Letters to the Editor for Friday, June 12

Your Voice
PHOTOGRAPHER:

Stick to covid topic during updates


I know that the coronavirus is very serious, and we need to be updated. Our illustrious governor has given daily updates, which is needed. However, it has become very apparent that the updates have now become his opinions on how the government is not run correctly, the riots, the police, etc.

Please stick to the virus facts, I am not interested in your ideas on everything else. Please get off your soapbox, Andy. Oh, by the way, nice haircut. Who’s your barber? I need to know why you could get a haircut and none of us could.

Susan Tucci

Scotia




Don’t be duped by Stefanik’s duplicity


Elise Stefanik knows that the voters in her district are really stupid. She can tell them she’s fighting for them, right from Camp David where she was the lone, but stalwart, female.

Her invitation to join the other Trump sycophants was a reward for her shrill and cranky opposition to impeachment, where her school-girl countenance belied the venom from her lips. She knows that making Wall Street strong will resonate with the farmers in the North Country.

Mocking military leaders and asking them to fire on peaceful protests is exactly what the soldiers at Ft. Drum want to hear from their Commander in Chief, according to Elise. She’s free to say contradicting things because her voters won’t care or remember. She’s quoted saying “I support the constitutional right to peacefully protest” even as her hero Donald Trump orders the firing of tear gas and rubber bullets at a peaceful protest in front of the White House.

But we’re too stupid to see the irony. She has no problem with the brandishing of a Bible solely for a photo op, but she pretends to be a caring Christian. If only we were smart enough to see through her duplicity. If only …

Polly Windels

Milton




Grateful for city sanitation workers


I want to thank the Schenectady Sanitation Department for the fine job that they do.

They come out in the coldest part of our day to clear and clean our streets very efficiently.

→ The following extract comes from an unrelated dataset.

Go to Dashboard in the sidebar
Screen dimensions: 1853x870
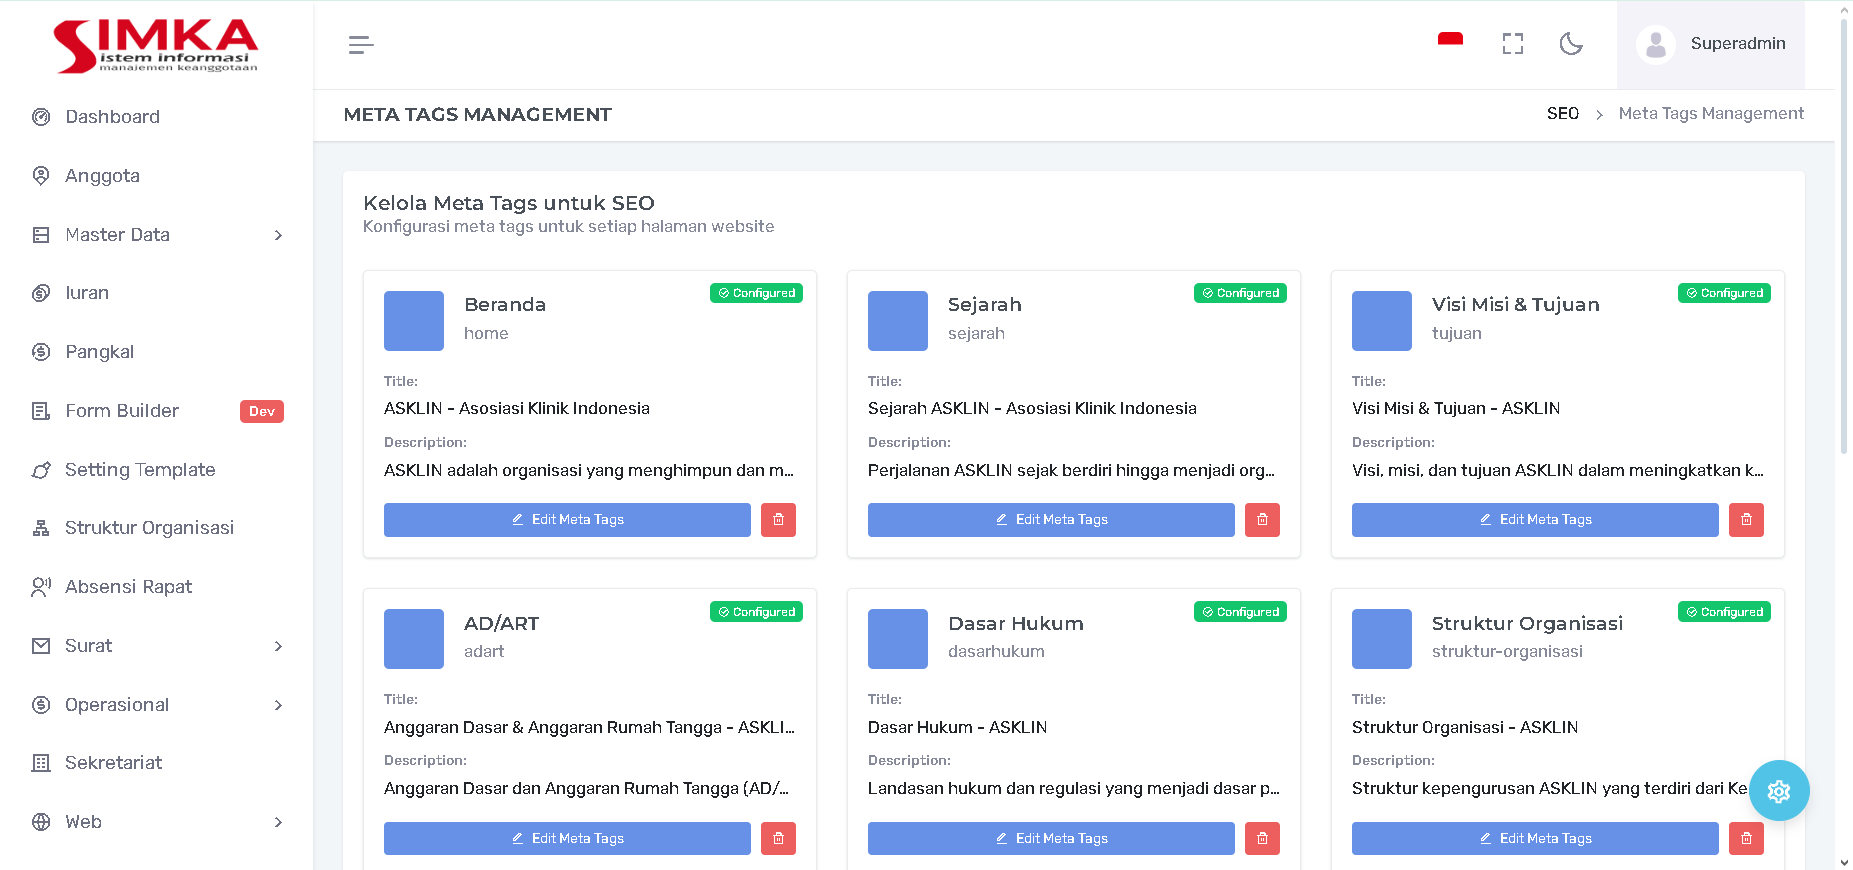point(112,117)
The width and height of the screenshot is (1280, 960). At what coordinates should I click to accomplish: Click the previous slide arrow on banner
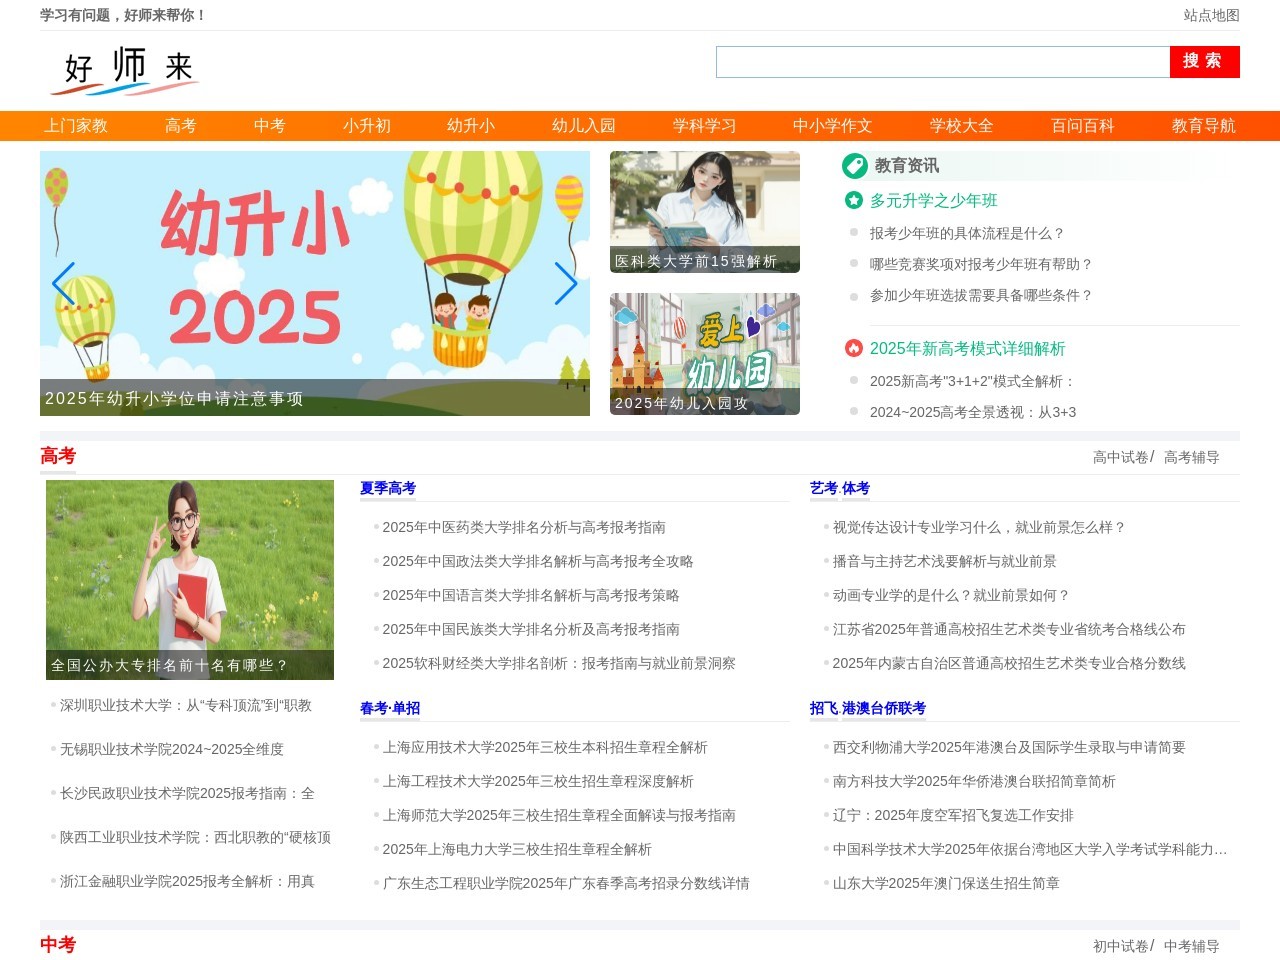coord(63,284)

Some things we take for granted. We pay our taxes. We live our lives.Again, thank you, very much appreciated.

Joseph Leva

Schenectady




Cartoon promoted stereotypes, lies


I strongly object to the Tom Stiglich cartoon in the June 9 Gazette at this moment of racial upheaval and crisis in our nation. It portrayed an African American thief snatching a purse from a blond white woman.

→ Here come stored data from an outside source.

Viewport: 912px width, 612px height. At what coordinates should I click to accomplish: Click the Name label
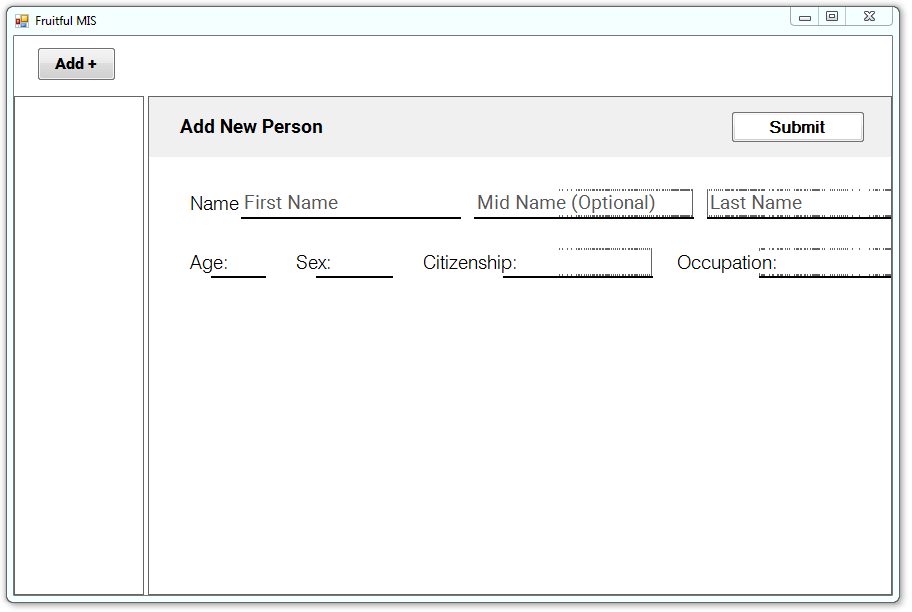click(x=214, y=204)
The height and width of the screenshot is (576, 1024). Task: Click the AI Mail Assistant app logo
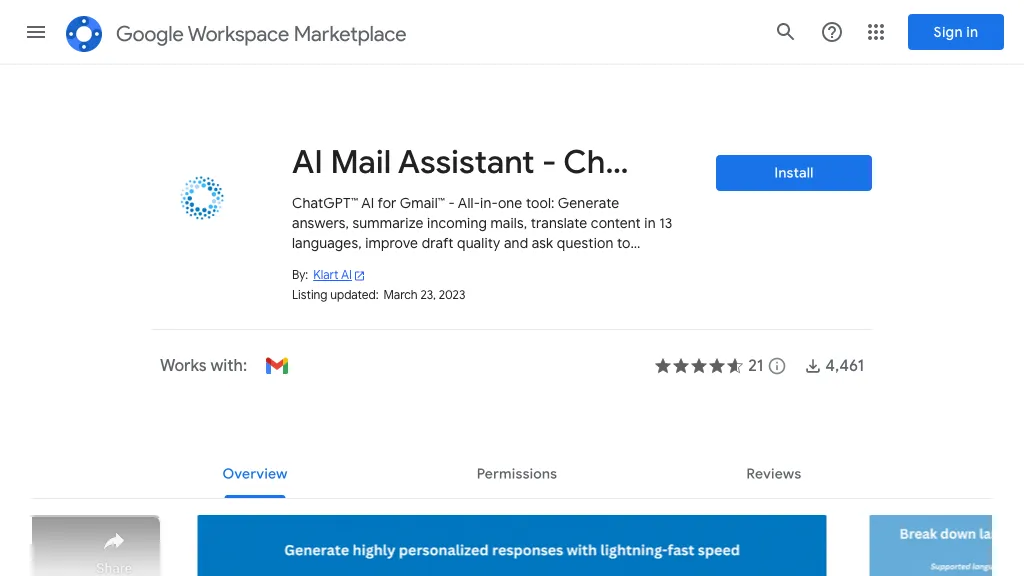click(202, 198)
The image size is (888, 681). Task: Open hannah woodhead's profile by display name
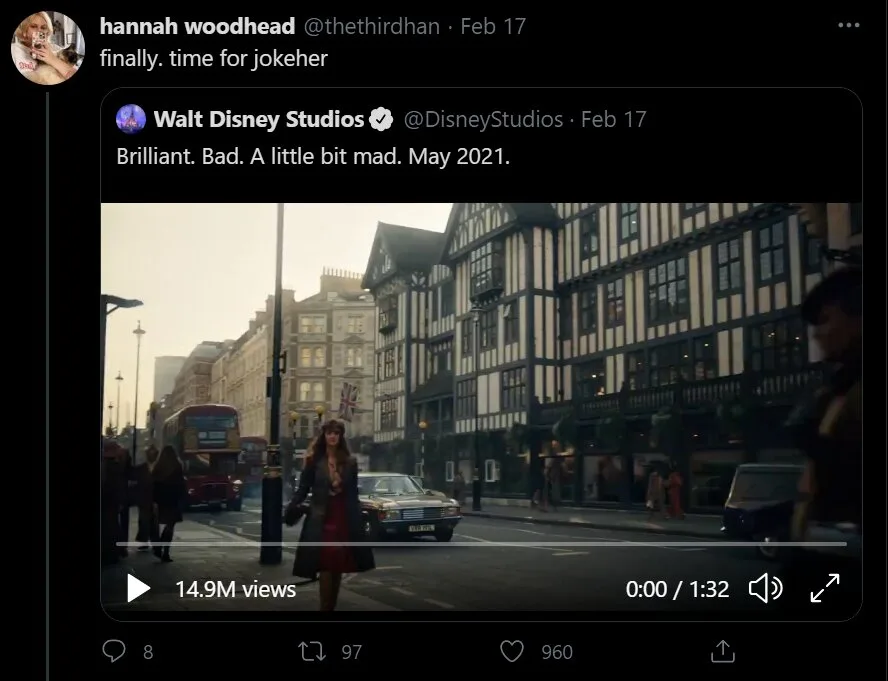[x=197, y=27]
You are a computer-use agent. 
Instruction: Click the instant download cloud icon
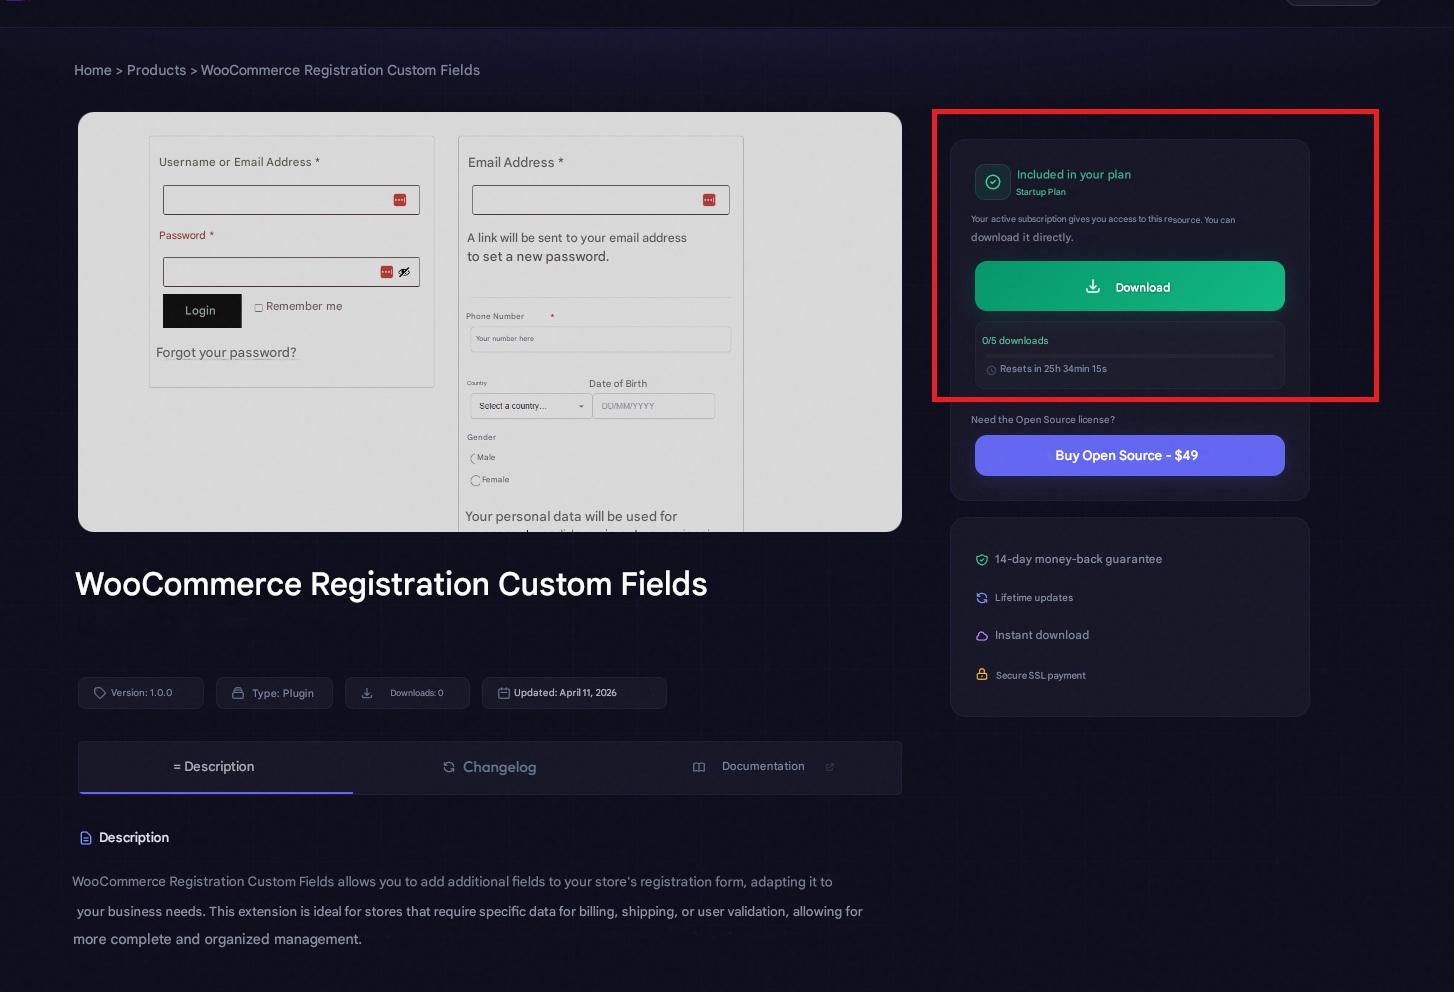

It perpetuates the lie that every black man you see on the street is likely a thief and probably violent, ignoring the fact that white women are most likely to be robbed by white people.

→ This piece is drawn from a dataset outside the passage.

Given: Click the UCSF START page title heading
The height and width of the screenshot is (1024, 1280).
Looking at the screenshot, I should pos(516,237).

To publish this cartoon now is to further endanger the safety of African American men in and of all African American people.

There have been death threats on social media in response to people who have planned rallies in support of racial justice.

Several years ago I objected to another Stiglich cartoon spreading the lie that Latin American immigrants seeking asylum at the border were violent MS-13 hoodlums, using their children to get into this country to rip us all off and spread gang violence.

The Gazette tried to justify this by stating you hoped the response from readers would make the case against the message. It wasn’t the time then, nor is it now to provoke reader responses through negative means.

There’s way too many hair-trigger situations occurring all over the country. You’d do better by publishing op-ed pieces exploring what “Defunding the Police Departments” is all about. I’d like you to explore answers to the white racism and police brutality that have resulted in George Floyd’s and many other African American deaths.  

Susan Spivack

Cobleskill

The writer sent this note after our editor’s note appeared: Thank you so much for acknowledging your error and for putting an apology for the cartoon in the next day’s paper.  I am deeply grateful for your willingness to look again to see what I’m willing to bet all people of color saw immediately, and too many of us “well-intentioned” white people, like us, did not notice at first.   I look forward to seeing what else you will be doing on the Editorial Page to further dialogue on race and what white people and all of us as a community must do to change the structures of our government/laws/cultural habits so all people have equal rights and opportunities, and the brutal murders of African Americans and other people of color can finally come to an end.